◆ What you need to do ◆
#1 Copy the records word for word, starting at the line containing "Home (180, 28)" and ending with the last line of the records, including both of those lines.
#2 Extend the passage on the Vandermonde matrix and the Lagrange polynomial bound, continuing past the point where it ends.

We denote the \((r+1)\)-th standard basis vector by \(e_{r+1}=\left( 0,\dots ,0,1\right) ^\top \in \mathbb {C}^{r+1}\). Regarding the second estimate, consider the Vandermonde matrix

$$\begin{aligned} \varvec{\tilde{A}}_{n,x}=\begin{bmatrix} \varvec{e}_{x_1}^{(n)}&\cdots&\varvec{e}_{x_r}^{(n)}&\varvec{e}^{(n)}_{x}\end{bmatrix} \in \mathbb {C}^{N\times (r+1)} \end{aligned}$$

and note that its pseudo-inverse gives rise to the Lagrange polynomial \(\ell _{r+1}(y)=e_{r+1}^*\varvec{\tilde{A}}_{n,x}^\dagger {\varvec{e}^{(n)}_{y}}\), satisfying \(\ell _{r+1}(x_j)=0\) for \(j=1,\ldots ,r\) and \(\ell _{r+1}(x)=1\).Footnote 13 We compute

$$\begin{aligned} \Vert \ell _{r+1}\Vert _{L^2}^2&=\int _{\mathbb {T}^d} |e_{r+1}^*\varvec{\tilde{A}}_{n,x}^\dagger \varvec{e}^{(n)}_{y}|^2 \,\textrm{d}y \\&=\int _{\mathbb {T}^d} |\langle \varvec{\tilde{A}}_{n,x}^{\dagger *} e_{r+1}, \varvec{e}^{(n)}_{y}\rangle |^2 \,\textrm{d}y =\Vert \varvec{\tilde{A}}_{n,x}^{\dagger *} e_{r+1}\Vert _2^2\le \sigma _{\min }(\varvec{\tilde{A}}_{n,x})^{-2} \end{aligned}$$

and use Lemma 4.5 to bound

$$\begin{aligned} 1-p_{1,n}(x)=p_{0,n}(x)=\max _{p} \frac{|p(x)|^2}{N \Vert p\Vert _{L^2}^2} \ge \frac{|\ell _{r+1}(x)|^2}{N \Vert \ell _{r+1}\Vert _{L^2}^2} \ge \frac{\sigma _{\min }(\varvec{\tilde{A}}_{n,x})^{2}}{N}. \end{aligned}$$

The assertion follows from known estimates on the smallest singular value for the Vandermonde matrix with pairwise clustering nodes, see [25, Cor. 3.20] for \(d>1\) and [13, Cor. 4.2] for the univariate case \(d=1\). \(\square \)

◆ Data ◆
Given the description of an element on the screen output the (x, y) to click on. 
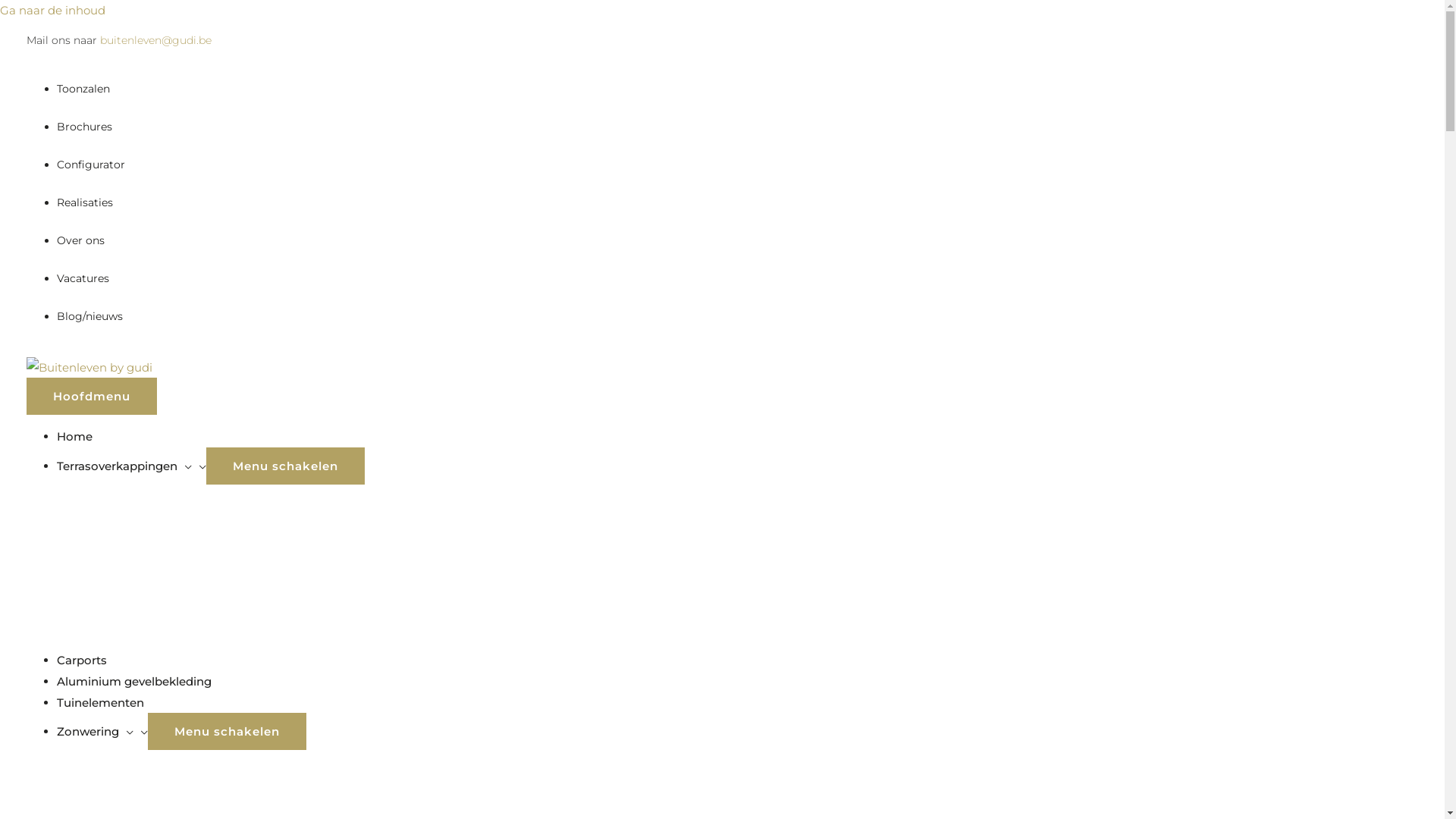
Toonzalen Element type: text (82, 88)
Zonwering Element type: text (101, 731)
Carports Element type: text (81, 659)
Home Element type: text (74, 436)
Menu schakelen Element type: text (285, 465)
Brochures Element type: text (84, 126)
Menu schakelen Element type: text (226, 730)
Ga naar de inhoud Element type: text (52, 10)
buitenleven@gudi.be Element type: text (155, 40)
Blog/nieuws Element type: text (89, 316)
Aluminium gevelbekleding Element type: text (133, 681)
Terrasoverkappingen Element type: text (131, 465)
Over ons Element type: text (80, 240)
Tuinelementen Element type: text (100, 702)
Configurator Element type: text (90, 164)
Vacatures Element type: text (82, 278)
Realisaties Element type: text (84, 202)
Hoofdmenu Element type: text (91, 395)
Given the description of an element on the screen output the (x, y) to click on. 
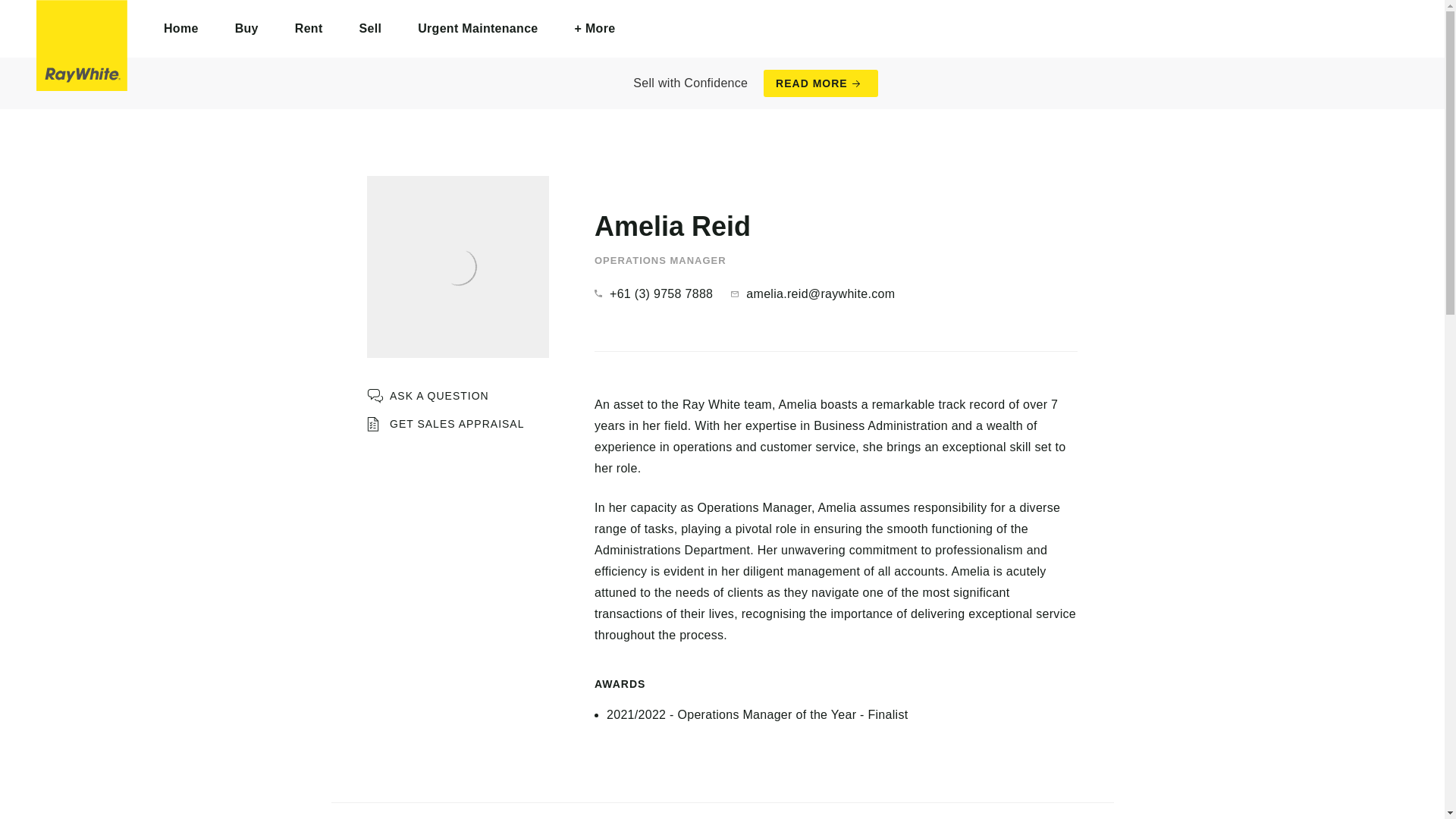
Home (180, 28)
Urgent Maintenance (477, 28)
ASK A QUESTION (427, 396)
GET SALES APPRAISAL (445, 424)
Ray White Ferntree Gully (82, 45)
READ MORE (819, 83)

◆ Solved problems ◆
#1
Home (180, 28)
Urgent Maintenance (477, 28)
ASK A QUESTION (427, 396)
GET SALES APPRAISAL (445, 424)
Ray White Ferntree Gully (82, 45)
READ MORE (819, 83)

#2
Remark 4.7

Actually, Theorem 4.6 shows the correct orders in n and \(\min _j |x-x_j|_{\infty }^2\) in the upper bound of \(p_{1,n}(x)\). First note that \(1-p_{1,n}\) and all its partial derivatives of order 1 vanish on \(x_1,\ldots ,x_r\). For fixed \(x\in \mathbb {T}^d\), and \(j'=\mathop {\textrm{argmin}}\limits _j |x-x_j|_{\infty }\), the Taylor expansion at \(x_{j'}\) thus gives \(\xi \in \mathbb {T}^d\) such that

$$\begin{aligned} 1-p_{1,n}(x)&= \frac{1}{2} (x-x_{j'})^\top H_x(\xi ) (x-x_{j'}), \end{aligned}$$

where \(H_x(\xi ):=\left( -\partial _{s}\partial _t p_{1,n}\left( \xi \right) \right) _{1\le s,t\le d}\) is the Hessian of \(1-p_{1,n}\) at \(\xi \). Thus,

$$\begin{aligned} 1-p_{1,n}(x)&\le {\frac{1}{2} {\left\| H_x(\xi )\right\| _{}}_F \cdot \left| x-x_{j'} \right| _2^2}\le {\frac{d}{2} \max _{r,s} {\left\| \partial _r \partial _s p_{1,n}\right\| _{}}_{L^\infty } \cdot d \left| x-x_{j'} \right| _\infty ^2}. \end{aligned}$$

One may apply Bernstein’s inequality (see e.g. [12, Chapter 4]) to \(y_s \mapsto p_{1,n}(y_1,\ldots , y_d)\) and \(y_r \mapsto \partial _s p_{1,n}(y_1,\ldots ,y_d)\) successively (both trigonometric polynomials of degree n), and obtain

$$\begin{aligned} 2\pi ^2 d^2 n^2 \cdot \min _j \left| x-x_j \right| ^2_\infty \end{aligned}$$

since \(\Vert p_{1,n}\Vert _{L^\infty }=1\). A bivariate visualisation of the bounds on \(p_{1,n}\) is shown in Fig. 4.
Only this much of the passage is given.